◆ **ASSIGNMENT**
Carry on the news report about Trump and Kennedy linking Tylenol and circumcision to autism, starting after its final sentence and leaving the entries after it aside.

◆ **PAGE EXTRACT**

United States President Donald Trump and his Health Secretary, Robert F. Kennedy Jr., have come under fire after linking circumcision and the use of Tylenol to autism in children.
The pair made the claims during a Cabinet meeting on Thursday, reviving a fringe theory that health experts have repeatedly dismissed as false.
“Don’t take Tylenol if you’re pregnant and when the baby is born, don’t give it Tylenol,” Trump said.
Kennedy backed him, adding: “There’s two studies that show children who are circumcised early have double the rate of autism. It’s highly likely because they’re given Tylenol.”
Experts swiftly pushed back, calling the claims misleading and dangerous. Helen Tager-Flusberg, a professor at Boston University and autism specialist, told AFP: “None of this makes sense. None of the studies have shown that giving Tylenol to babies is linked to a higher risk for autism once you can control for all the confounding variables.”
Medical associations also advise pregnant women to use acetaminophen (Tylenol’s active ingredient) in moderation, not to avoid it entirely. A 2024 study published in JAMA, which compared siblings, found no link between acetaminophen use during pregnancy and autism.
The circumcision theory also falls apart under closer scrutiny. The most cited research, a 2015 Danish study, found a statistical association between circumcision in boys under 10 and autism diagnoses. But experts say the study was “riddled with flaws.”

◆ **GIVEN RECORDS**
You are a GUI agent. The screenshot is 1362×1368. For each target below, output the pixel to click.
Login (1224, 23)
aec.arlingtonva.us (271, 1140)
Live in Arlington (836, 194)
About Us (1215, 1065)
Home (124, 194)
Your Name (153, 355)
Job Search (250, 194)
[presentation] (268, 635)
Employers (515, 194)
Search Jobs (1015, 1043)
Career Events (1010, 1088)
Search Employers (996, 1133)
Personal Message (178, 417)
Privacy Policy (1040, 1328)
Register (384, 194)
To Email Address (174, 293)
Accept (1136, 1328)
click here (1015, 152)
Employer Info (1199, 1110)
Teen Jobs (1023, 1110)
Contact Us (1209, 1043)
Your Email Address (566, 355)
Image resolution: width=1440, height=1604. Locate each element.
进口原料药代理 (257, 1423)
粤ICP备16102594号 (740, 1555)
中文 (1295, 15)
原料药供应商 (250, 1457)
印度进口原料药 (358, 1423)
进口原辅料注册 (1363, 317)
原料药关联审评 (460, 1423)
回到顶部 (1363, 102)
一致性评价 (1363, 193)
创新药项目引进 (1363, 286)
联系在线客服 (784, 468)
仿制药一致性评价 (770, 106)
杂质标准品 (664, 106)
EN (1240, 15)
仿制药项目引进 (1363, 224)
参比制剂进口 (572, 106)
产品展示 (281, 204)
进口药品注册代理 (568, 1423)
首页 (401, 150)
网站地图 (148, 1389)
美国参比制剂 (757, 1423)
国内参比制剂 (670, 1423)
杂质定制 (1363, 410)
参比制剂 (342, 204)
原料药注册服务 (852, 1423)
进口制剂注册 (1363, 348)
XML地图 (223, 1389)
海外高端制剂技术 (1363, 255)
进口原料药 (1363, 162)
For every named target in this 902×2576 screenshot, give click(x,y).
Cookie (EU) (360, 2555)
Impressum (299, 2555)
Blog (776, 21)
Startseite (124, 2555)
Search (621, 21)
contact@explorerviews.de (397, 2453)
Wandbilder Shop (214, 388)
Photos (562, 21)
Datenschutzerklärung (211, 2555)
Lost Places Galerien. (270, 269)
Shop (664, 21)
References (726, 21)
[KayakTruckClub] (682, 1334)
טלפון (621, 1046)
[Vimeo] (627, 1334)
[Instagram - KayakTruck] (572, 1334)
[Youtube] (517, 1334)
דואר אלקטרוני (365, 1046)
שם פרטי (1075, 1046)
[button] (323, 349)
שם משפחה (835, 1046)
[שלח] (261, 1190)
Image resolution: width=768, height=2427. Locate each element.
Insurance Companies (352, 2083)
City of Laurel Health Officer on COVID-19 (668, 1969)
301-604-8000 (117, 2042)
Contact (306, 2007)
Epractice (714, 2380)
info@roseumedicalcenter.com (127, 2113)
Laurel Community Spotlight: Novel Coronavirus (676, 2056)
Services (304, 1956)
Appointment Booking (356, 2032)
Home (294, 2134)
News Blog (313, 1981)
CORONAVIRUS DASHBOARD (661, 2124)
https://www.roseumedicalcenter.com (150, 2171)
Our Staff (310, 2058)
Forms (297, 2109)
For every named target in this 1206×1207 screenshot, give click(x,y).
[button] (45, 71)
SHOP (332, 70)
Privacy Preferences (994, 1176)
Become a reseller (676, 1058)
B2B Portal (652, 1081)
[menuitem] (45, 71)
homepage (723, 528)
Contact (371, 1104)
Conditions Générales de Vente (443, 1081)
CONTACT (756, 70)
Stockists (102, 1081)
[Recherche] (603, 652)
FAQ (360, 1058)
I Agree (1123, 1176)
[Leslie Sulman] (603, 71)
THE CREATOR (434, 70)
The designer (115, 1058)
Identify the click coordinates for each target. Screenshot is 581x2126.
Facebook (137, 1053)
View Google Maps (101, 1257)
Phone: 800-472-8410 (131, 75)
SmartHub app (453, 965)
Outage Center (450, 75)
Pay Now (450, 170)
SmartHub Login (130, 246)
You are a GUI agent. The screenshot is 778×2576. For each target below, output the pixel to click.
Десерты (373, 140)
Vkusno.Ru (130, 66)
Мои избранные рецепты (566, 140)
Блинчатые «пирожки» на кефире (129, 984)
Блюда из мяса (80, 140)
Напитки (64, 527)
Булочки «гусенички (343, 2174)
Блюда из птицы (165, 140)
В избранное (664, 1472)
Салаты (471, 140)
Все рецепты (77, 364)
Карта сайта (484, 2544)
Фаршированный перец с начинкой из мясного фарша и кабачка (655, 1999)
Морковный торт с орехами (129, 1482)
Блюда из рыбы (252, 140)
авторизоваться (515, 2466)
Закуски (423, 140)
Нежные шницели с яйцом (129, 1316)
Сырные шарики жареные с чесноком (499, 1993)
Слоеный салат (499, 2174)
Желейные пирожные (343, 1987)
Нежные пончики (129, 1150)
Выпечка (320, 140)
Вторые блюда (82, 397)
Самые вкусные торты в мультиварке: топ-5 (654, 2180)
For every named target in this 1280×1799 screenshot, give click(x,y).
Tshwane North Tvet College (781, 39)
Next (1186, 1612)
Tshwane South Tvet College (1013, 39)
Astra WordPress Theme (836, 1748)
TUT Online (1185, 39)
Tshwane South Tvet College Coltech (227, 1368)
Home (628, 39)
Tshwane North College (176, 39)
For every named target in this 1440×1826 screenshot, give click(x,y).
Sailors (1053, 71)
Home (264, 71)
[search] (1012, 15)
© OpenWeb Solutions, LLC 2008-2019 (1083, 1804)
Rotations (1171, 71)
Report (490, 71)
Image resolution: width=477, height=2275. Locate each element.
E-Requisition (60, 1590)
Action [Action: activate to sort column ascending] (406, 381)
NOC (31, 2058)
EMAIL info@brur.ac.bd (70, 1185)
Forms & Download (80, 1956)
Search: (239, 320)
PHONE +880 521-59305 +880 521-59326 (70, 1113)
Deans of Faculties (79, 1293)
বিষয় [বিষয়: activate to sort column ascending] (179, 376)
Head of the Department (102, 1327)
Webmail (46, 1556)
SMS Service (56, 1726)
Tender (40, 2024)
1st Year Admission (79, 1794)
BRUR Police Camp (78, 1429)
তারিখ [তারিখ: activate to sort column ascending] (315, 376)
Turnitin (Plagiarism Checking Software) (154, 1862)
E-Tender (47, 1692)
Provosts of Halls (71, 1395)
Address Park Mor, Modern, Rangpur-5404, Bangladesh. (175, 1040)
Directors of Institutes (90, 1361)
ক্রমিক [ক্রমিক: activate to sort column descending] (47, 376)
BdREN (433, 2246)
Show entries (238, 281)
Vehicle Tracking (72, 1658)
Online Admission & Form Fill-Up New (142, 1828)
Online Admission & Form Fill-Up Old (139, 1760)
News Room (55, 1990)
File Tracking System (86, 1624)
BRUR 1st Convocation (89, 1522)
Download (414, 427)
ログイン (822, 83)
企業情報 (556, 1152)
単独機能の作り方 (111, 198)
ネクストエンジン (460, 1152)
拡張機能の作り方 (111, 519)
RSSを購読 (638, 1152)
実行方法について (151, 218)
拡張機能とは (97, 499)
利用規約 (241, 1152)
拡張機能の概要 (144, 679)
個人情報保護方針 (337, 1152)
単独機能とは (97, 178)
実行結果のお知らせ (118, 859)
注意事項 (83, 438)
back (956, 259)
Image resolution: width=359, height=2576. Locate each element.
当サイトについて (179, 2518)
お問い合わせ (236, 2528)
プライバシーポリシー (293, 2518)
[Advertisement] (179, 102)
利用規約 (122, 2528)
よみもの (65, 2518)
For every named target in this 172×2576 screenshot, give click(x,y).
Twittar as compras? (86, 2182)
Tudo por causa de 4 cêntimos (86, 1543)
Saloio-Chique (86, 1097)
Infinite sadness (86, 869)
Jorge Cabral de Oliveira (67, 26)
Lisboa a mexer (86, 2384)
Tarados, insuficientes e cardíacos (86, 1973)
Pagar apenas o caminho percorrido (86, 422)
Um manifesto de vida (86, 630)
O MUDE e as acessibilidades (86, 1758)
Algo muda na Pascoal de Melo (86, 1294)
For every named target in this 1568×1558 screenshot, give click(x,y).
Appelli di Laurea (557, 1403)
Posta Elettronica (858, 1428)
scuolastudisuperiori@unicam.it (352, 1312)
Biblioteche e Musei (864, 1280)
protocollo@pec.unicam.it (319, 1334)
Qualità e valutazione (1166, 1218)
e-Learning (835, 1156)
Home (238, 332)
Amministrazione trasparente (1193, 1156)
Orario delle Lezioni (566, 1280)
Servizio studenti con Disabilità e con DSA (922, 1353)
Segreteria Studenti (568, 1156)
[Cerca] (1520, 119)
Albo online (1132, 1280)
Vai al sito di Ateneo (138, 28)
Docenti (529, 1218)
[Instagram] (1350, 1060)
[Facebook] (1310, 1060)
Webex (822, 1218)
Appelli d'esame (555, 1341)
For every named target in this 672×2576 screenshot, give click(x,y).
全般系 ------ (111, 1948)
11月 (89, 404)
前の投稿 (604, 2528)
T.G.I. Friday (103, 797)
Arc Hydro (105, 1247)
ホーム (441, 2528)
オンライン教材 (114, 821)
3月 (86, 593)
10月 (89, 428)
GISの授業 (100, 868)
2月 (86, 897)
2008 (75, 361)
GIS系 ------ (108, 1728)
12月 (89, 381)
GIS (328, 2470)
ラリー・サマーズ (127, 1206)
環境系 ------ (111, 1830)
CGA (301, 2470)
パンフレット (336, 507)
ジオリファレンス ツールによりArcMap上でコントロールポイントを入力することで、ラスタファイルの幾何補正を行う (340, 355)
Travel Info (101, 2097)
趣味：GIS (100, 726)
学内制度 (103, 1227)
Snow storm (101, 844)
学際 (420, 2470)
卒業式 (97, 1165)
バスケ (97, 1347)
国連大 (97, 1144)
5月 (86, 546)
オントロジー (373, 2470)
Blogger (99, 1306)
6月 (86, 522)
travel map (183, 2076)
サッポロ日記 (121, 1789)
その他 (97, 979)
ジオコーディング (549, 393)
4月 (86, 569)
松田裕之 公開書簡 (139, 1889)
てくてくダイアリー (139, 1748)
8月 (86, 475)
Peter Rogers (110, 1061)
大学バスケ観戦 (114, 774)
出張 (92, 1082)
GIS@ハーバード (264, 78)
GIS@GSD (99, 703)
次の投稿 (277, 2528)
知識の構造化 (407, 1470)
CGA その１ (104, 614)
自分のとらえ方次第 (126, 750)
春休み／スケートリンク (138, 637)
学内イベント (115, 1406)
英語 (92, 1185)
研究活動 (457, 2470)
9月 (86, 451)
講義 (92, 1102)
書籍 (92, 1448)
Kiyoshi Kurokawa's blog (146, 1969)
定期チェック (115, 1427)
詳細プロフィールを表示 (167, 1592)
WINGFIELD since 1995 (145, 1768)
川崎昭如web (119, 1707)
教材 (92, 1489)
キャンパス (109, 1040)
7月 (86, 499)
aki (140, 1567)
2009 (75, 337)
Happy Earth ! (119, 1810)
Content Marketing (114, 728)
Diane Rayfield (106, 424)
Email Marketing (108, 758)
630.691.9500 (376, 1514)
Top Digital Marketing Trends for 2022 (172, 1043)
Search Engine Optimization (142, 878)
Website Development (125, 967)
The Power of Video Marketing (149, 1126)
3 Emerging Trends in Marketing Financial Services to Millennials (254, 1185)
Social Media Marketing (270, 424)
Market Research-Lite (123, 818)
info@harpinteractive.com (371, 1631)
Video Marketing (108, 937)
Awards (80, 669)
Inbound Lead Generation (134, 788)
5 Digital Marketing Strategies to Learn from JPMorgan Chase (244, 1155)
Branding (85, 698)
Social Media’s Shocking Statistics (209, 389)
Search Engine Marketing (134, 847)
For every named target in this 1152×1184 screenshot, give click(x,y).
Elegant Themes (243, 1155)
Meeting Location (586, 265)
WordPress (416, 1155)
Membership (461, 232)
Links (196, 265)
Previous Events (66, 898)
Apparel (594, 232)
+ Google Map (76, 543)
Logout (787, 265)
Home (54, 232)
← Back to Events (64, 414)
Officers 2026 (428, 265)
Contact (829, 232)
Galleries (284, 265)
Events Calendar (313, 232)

◆ **WRITTEN RESPONSE**
David Mandell, a psychiatrist at the University of Pennsylvania, explained that the study relied on a small sample of Muslim boys circumcised in hospitals instead of at home. Those boys were already hospitalized, meaning they were “likely medically compromised,” which could explain higher rates of neurodevelopmental disorders.
Later reviews found no causal link between circumcision and autism or any adverse psychological effects, contradicting the theory promoted by Trump and Kennedy.
Kennedy, a longtime vaccine conspiracy theorist, has made autism a key focus since joining Trump’s cabinet. He recently hired David Geier, previously disciplined for practising medicine without a licence and testing unproven drugs on autistic children, to investigate alleged vaccine links—claims that dozens of studies have already debunked.
Health experts warn that statements from political leaders can fuel misinformation and confuse parents seeking credible medical advice.